My own preconceptions of the time were challenged, the brightly coloured textiles shattering my previous misconceptions of a dreary, mud coloured medieval setting. A 14th century panel depicting the Life of Christ was particularly interesting. Thought to have originally hung in front of an altar, local parishioners from all social strata would have viewed it during services. Even at first glance, the comical expressions are immediately striking, exaggerated as they are to the point of caricature. This cartoonish overemphasis is a product of the textile’s original context. In the 1300s, viewers would have seen it from behind a partial screen some distance away. But there is something infinitely appealing in the fact that modern viewers – regardless of our grasp of medieval theology – can access and enjoy the piece. Therefore, despite the lack of a known artist and uncertain origins, the humour of the textile still manages to engage visitors to the exhibition, while simultaneously reminding us that medieval life was not nearly as drab as Hollywood would have us believe.

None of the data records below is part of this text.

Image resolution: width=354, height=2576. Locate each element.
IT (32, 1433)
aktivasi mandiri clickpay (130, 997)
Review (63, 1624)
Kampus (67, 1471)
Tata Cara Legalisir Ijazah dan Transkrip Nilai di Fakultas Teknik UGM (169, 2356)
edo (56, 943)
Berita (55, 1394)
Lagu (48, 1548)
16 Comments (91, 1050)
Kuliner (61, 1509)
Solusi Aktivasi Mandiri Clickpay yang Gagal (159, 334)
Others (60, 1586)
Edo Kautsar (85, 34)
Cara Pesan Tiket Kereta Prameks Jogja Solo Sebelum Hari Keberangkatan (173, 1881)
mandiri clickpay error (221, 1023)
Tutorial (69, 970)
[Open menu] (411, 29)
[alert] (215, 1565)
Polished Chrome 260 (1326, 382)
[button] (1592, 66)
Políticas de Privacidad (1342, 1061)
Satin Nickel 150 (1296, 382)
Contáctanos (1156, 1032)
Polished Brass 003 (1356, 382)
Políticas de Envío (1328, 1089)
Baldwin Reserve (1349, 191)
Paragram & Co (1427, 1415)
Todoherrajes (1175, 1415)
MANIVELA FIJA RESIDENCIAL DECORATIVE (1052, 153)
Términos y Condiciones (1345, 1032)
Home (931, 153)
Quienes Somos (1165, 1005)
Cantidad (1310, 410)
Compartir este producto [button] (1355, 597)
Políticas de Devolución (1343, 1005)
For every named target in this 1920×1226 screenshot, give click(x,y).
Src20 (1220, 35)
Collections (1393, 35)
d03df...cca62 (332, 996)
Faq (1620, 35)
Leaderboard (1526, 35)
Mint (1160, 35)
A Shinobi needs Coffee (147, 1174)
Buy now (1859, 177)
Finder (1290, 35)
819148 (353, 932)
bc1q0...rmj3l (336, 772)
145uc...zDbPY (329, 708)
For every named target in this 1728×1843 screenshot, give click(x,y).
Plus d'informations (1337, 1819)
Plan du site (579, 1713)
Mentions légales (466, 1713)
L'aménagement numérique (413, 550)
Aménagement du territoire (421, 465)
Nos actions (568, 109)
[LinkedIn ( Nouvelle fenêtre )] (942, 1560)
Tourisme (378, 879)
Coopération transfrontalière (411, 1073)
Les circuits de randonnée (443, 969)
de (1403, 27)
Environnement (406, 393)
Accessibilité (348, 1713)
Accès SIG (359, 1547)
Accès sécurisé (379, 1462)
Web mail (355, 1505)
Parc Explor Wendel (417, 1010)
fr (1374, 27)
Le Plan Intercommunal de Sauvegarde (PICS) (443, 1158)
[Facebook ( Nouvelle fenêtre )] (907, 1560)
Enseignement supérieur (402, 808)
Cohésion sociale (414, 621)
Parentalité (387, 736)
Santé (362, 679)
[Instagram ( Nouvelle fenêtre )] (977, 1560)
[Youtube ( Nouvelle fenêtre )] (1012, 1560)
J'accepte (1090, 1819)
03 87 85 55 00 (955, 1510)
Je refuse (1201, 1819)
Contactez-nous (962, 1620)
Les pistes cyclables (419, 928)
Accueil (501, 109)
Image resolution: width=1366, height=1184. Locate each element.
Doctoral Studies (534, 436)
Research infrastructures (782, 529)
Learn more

By including celebrations of unidentified craftsmen alongside solo shows of fine artists, the GFAA awards emphasise the underlying thread of these exhibitions. Each aims, in its own unique way, to communicate to the visitor how culture is moulded and able to mould society.

The chosen body of exhibitions show a real attempt to incorporate innovation and reward the introduction of new narratives to the art world. Like the V&A exhibition, this can involve moving away from the life of an individual artist, or alternatively can take the form of diversifying who is represented in the artistic canon.

In Venice, the Museo Correr displayed the Iranian artist and filmmaker, Shirin Neshat’s new show ‘The Home of My Eyes’. Comprised of 55 photographs, the series documents the diversity within Azerbaijan, a country which until the 19th century was part of Iran. Neshat is particularly interested in the similarities in culture across the border and uses the series to study the multiple and complex identities of her subjects. Spanning multiple ages and ethnicities, the work attempts to show the shared humanity of her sitters by dressing them in similar clothing and repeating the same Christian religious gestures. Yet, superimposed on top of each photograph is a unique text; each is composed by the artist in response to a conversation between herself and the sitter about the concept of identity and home. Shortlisted for the Global Humanity award, this exhibition best summarises the complex nature of cultures in a global society, and an international artistic exchange that the GFAA aims to celebrate.

In the run up to the announcement of the GFAA winners, it is well worth browsing through the finalists online. The GFAA website proves a great starting point to explore exciting shows you may have missed. Until March, we can only speculate as to which exhibitions will be chosen, but all of the finalists warrant your attention and serve to illustrate the current variety in curated exhibitions.